Hoy el sentimiento es un desconcertante término medio entre la pena y la angustia. Pena por el país, aunque suene a lugar común. Angustia por no saber en qué desembocará todo esto. Si bien Ecuador nunca ha sido un ejemplo de valores democráticos, por lo menos hemos vivido en relativa armonía y en relativo respeto de nuestras opiniones. Ni en tiempos del viejo cefepismo, ni en la corta época del refinado populismo roldosista, ni siquiera en el taimado reinado socialcristiano, ha habido tanta avidez por amontonar poder, tanto abuso, tanto insulto, tanta bajeza. Si bien nunca hemos sido el ejemplo mundial del debate deliberante, nos habíamos acostumbrado a discutir ideas y proyectos políticos con mediana sensatez.
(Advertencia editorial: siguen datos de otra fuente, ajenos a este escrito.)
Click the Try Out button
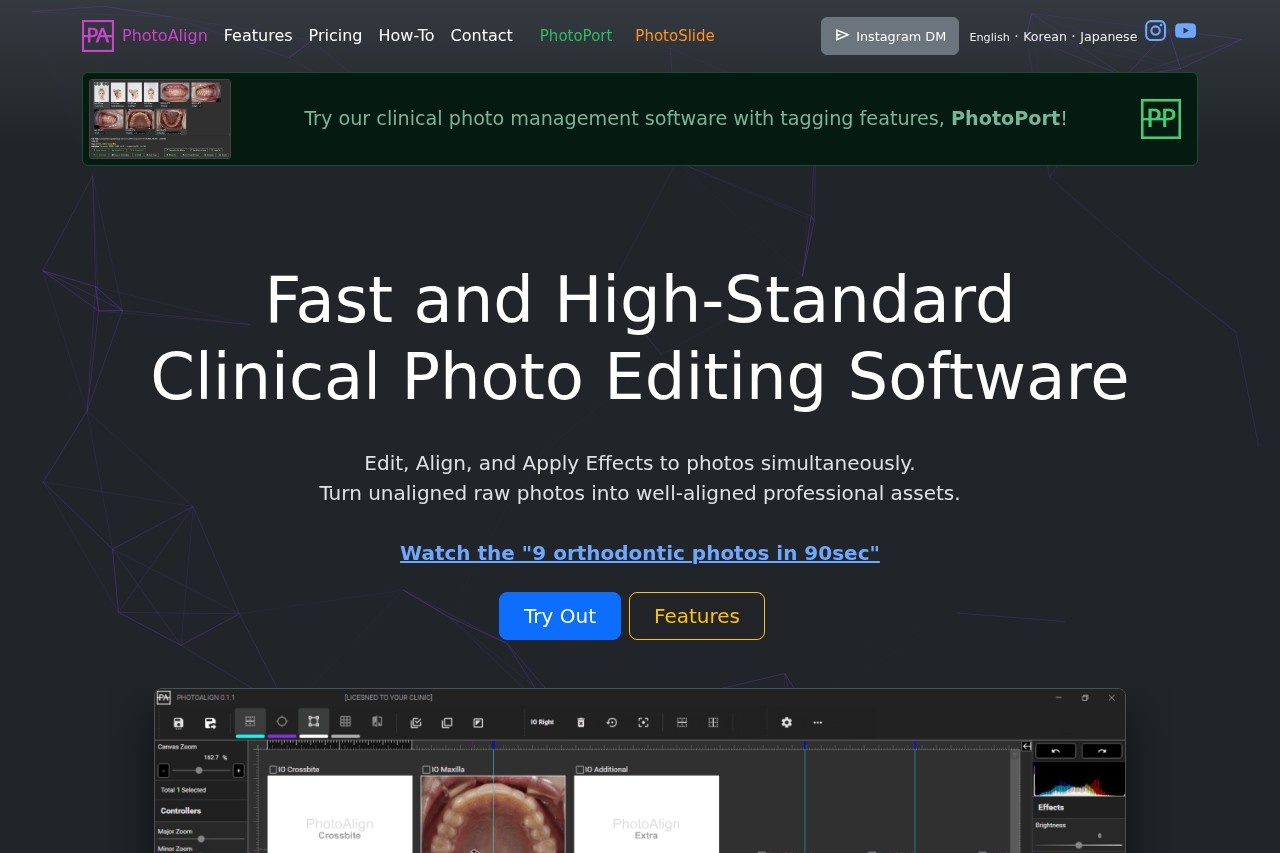 559,615
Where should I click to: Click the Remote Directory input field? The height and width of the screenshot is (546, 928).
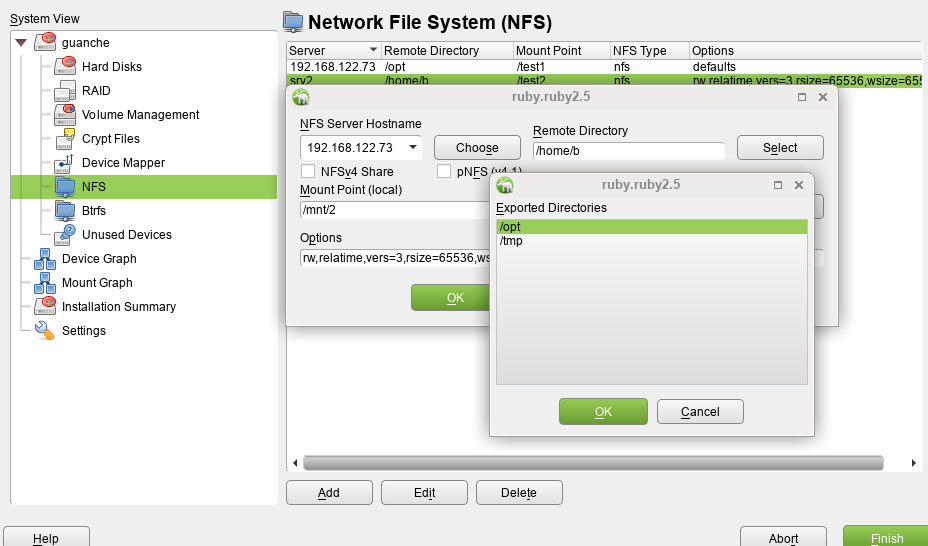pyautogui.click(x=628, y=151)

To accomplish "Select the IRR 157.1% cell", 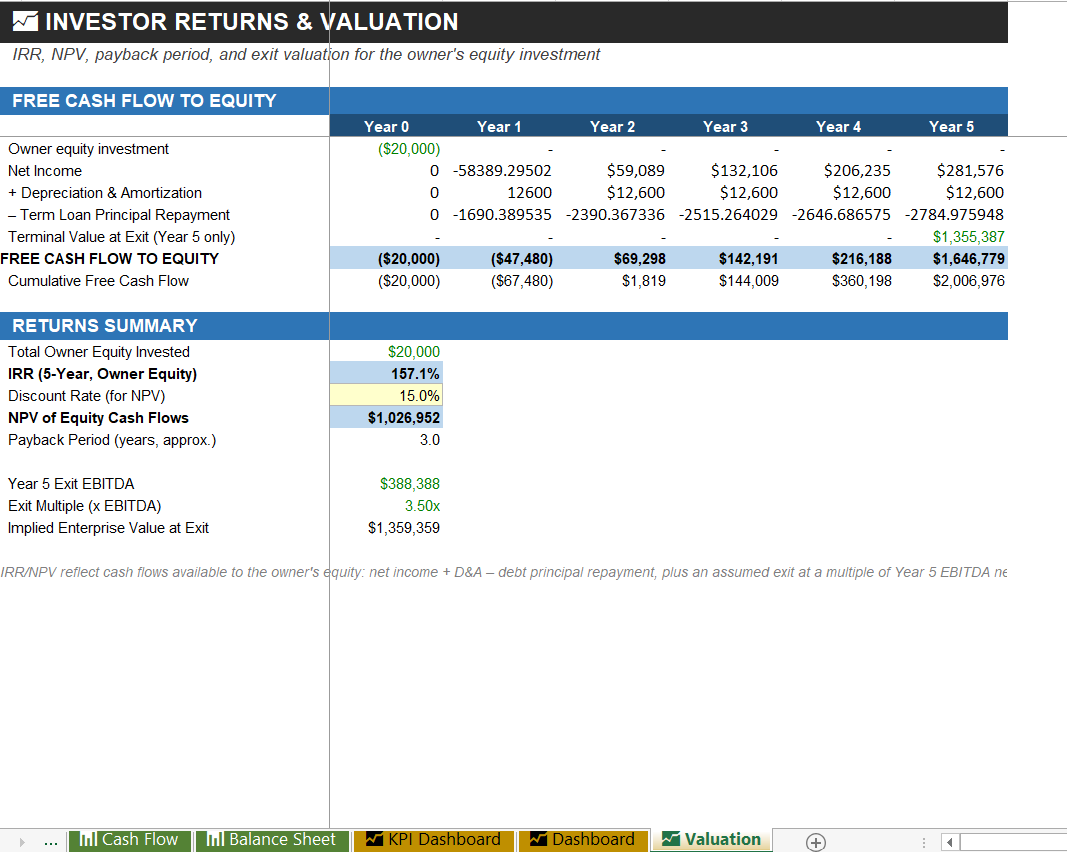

De hecho discutir de política se había convertido, después del fútbol, en el mayor deporte nacional. Nunca habíamos sido un país de impávidos, de espectadores imperturbables del desmoronamiento de las últimas migajas de un sistema democrático imperfecto. Ahora somos un país amorfinado.
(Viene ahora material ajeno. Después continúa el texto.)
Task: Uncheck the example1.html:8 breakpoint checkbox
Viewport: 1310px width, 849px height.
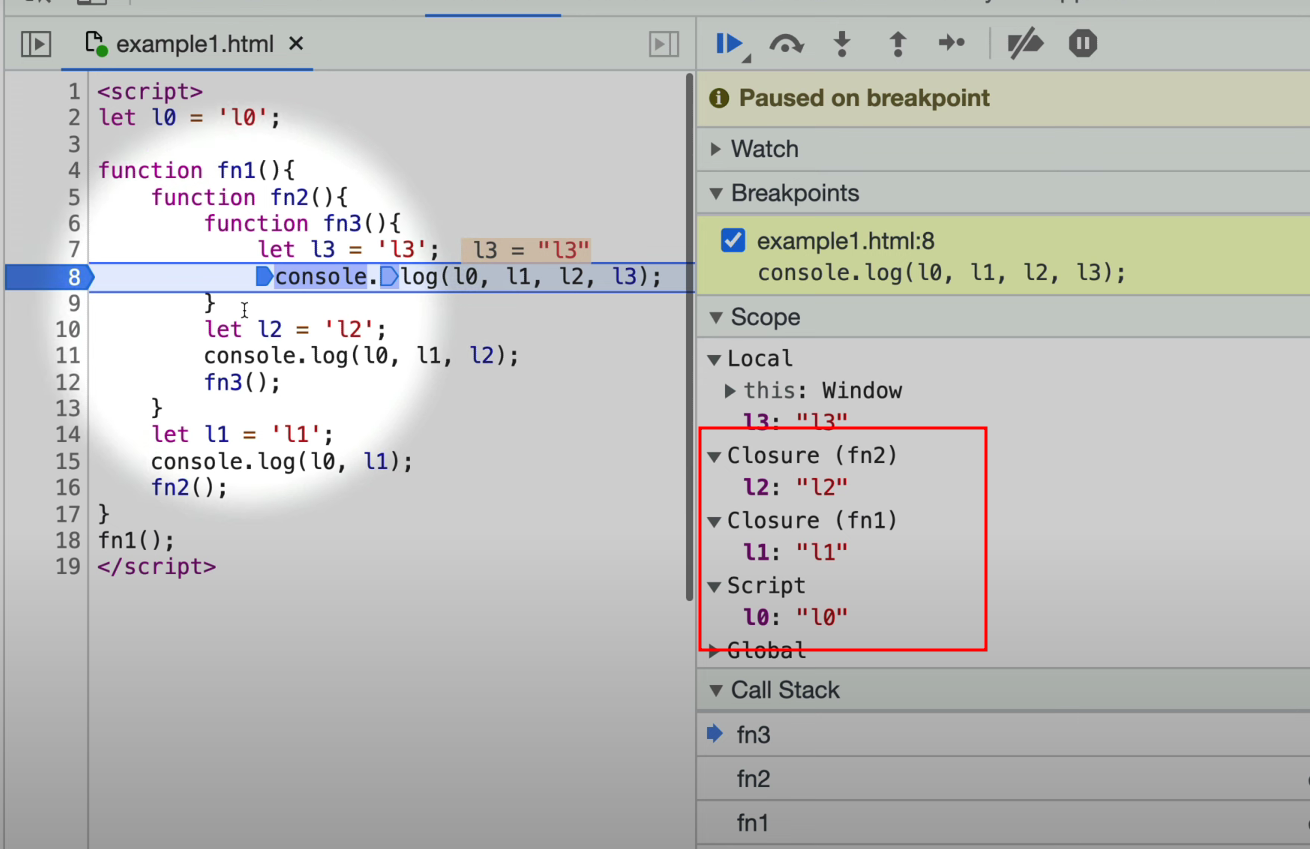Action: [x=733, y=241]
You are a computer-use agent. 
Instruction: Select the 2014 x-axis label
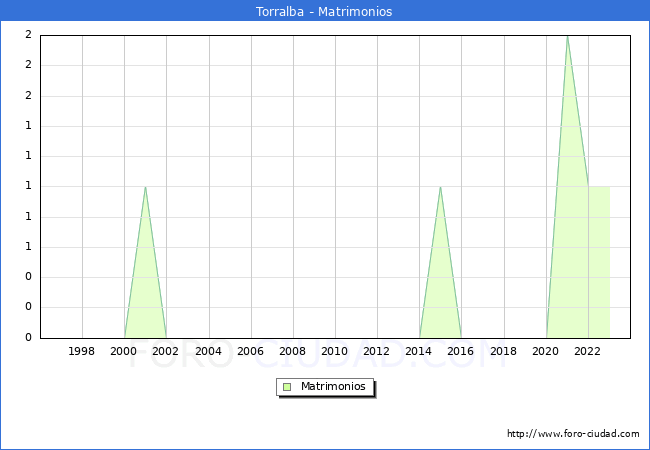pyautogui.click(x=419, y=351)
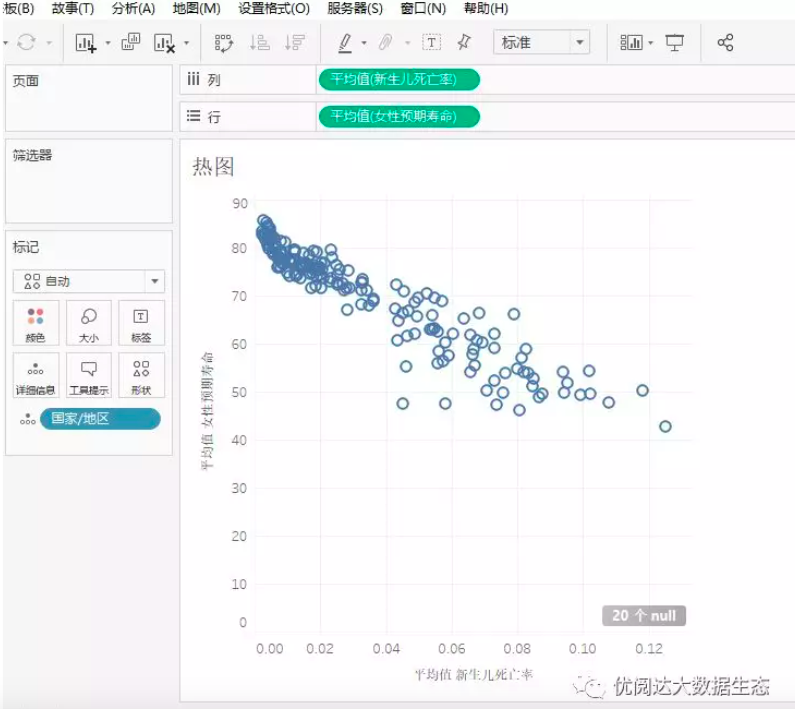Sort descending using the toolbar icon
The width and height of the screenshot is (795, 709).
coord(294,43)
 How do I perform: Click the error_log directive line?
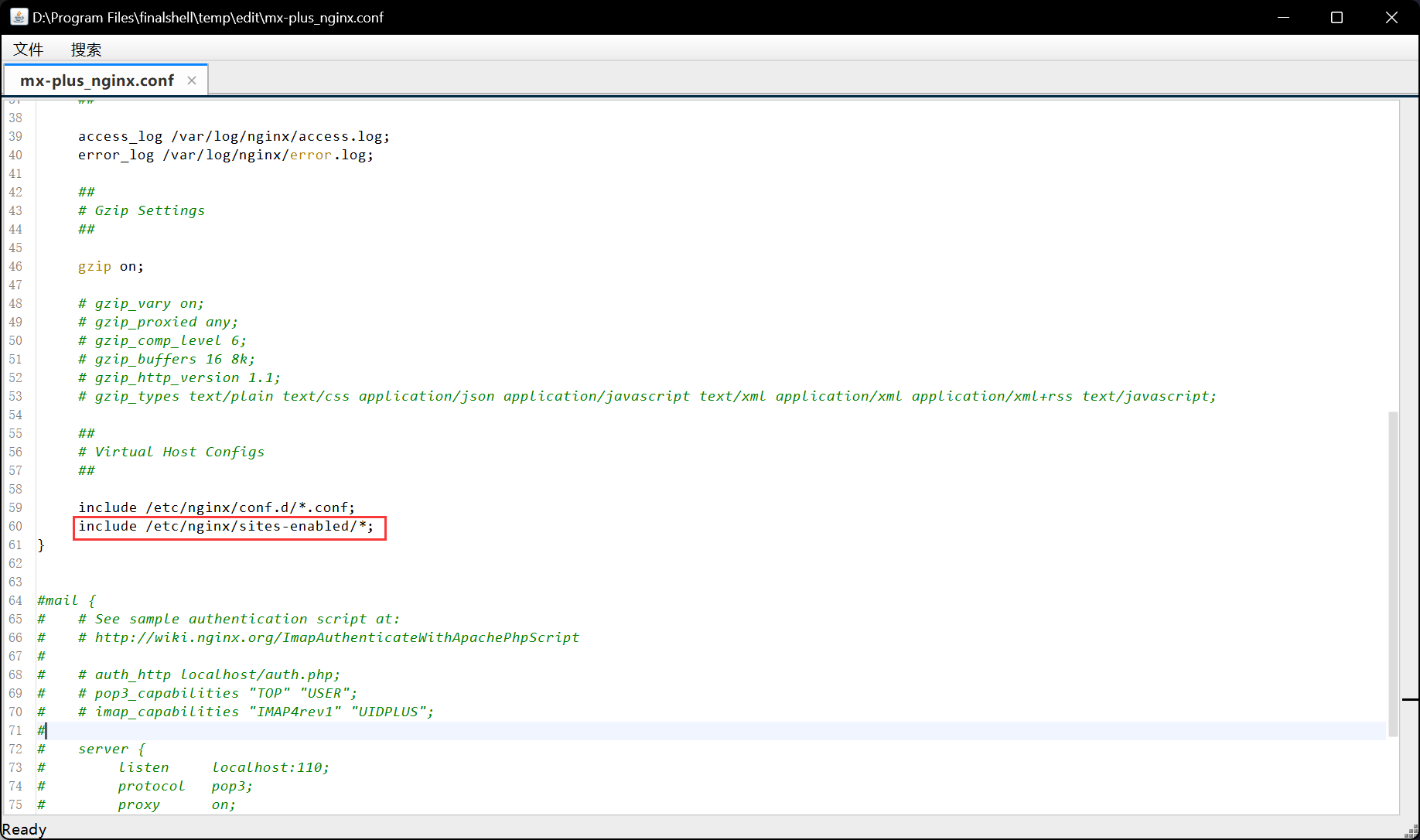click(x=225, y=155)
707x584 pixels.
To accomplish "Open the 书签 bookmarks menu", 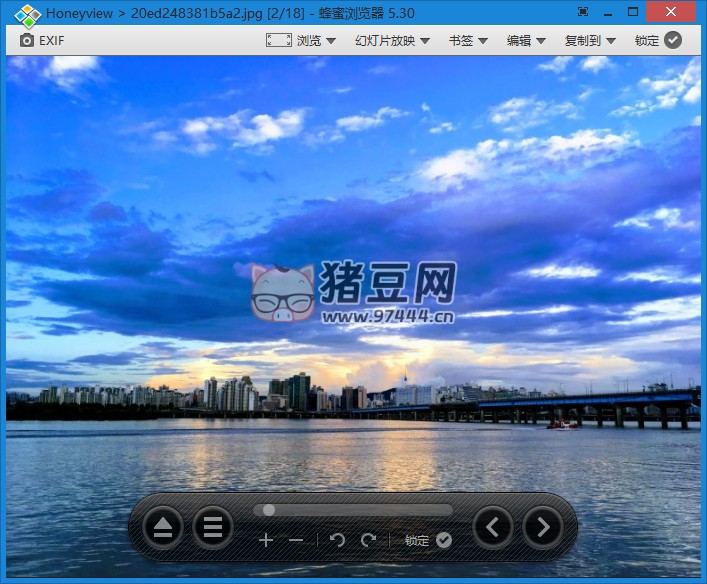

Y, claro, está lo de la angustia. Un sentimiento de angustia que tiene varias aristas, varios oscuros laberintos sin recorrer.
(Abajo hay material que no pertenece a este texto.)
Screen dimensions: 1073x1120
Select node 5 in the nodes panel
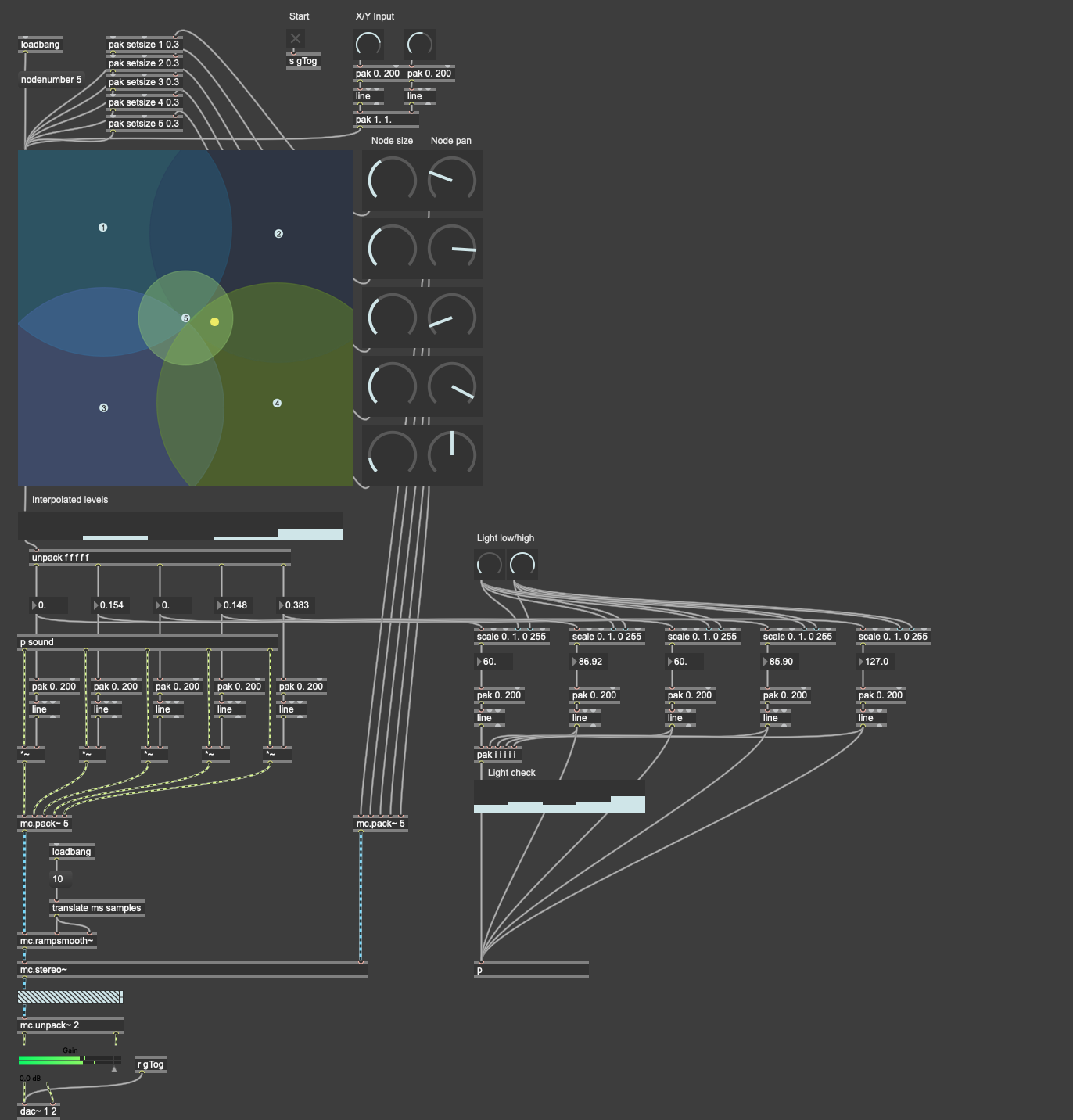click(x=185, y=318)
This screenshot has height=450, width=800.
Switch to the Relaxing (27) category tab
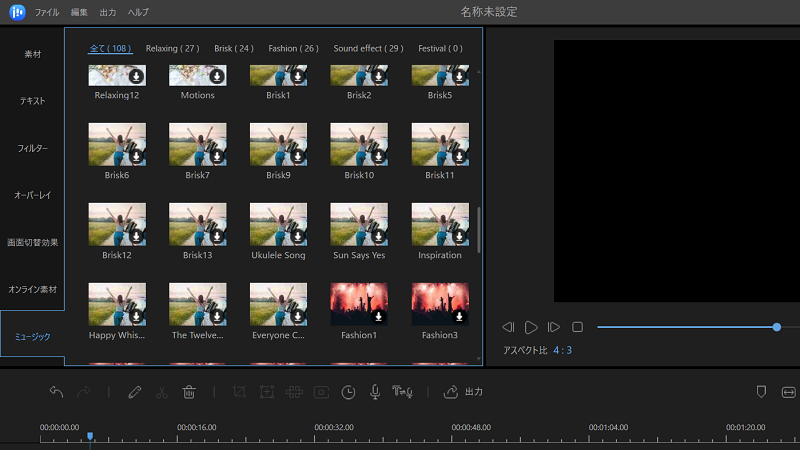pos(172,48)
¿Qué nos espera? ¿Puede caber aun más concentración del poder? ¿Para qué? ¿Cuáles son las fronteras del poder absoluto? ¿Dónde están los límites del insulto y de la dominación a rajatabla? ¿Cuál será el destino de los próximos disidentes? ¿Controlarán, por fin, nuestros Facebooks, nuestros Twitters, nuestros gustos y sabores? ¿Navegaremos destino a La Habana o marcharemos por los caminos empedrados que llevan a Caracas?
¿Nos convertiremos en el Ecuador Saudita, con jeques y toda la parafernalia apropiada?
Damas y caballeros del respetable público, hagan sus apuestas.
El último que salga, que dé apagando la luz, tenga la bondad.